━━ The data ━━

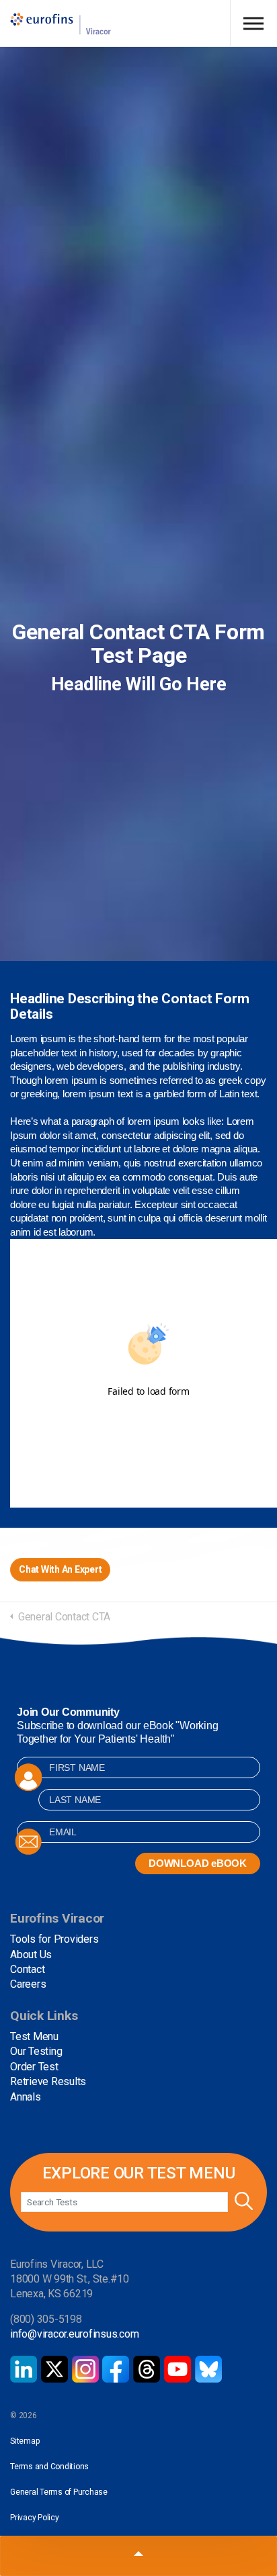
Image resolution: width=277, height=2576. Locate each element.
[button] (242, 2202)
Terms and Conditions (49, 2466)
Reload (149, 1418)
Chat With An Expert (60, 1569)
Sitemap (24, 2441)
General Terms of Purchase (59, 2492)
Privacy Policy (34, 2517)
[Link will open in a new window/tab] (23, 2369)
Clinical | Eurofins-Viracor (60, 24)
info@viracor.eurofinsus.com (74, 2334)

━━━

* **Exercise requirements**
Reproduce, unchanged, the line containing "Reload (149, 1418)" and each line after it through the end of the listing above, and nothing else.

* **Exercise response**
Reload (149, 1418)
Chat With An Expert (60, 1569)
Sitemap (24, 2441)
General Terms of Purchase (59, 2492)
Privacy Policy (34, 2517)
[Link will open in a new window/tab] (23, 2369)
Clinical | Eurofins-Viracor (60, 24)
info@viracor.eurofinsus.com (74, 2334)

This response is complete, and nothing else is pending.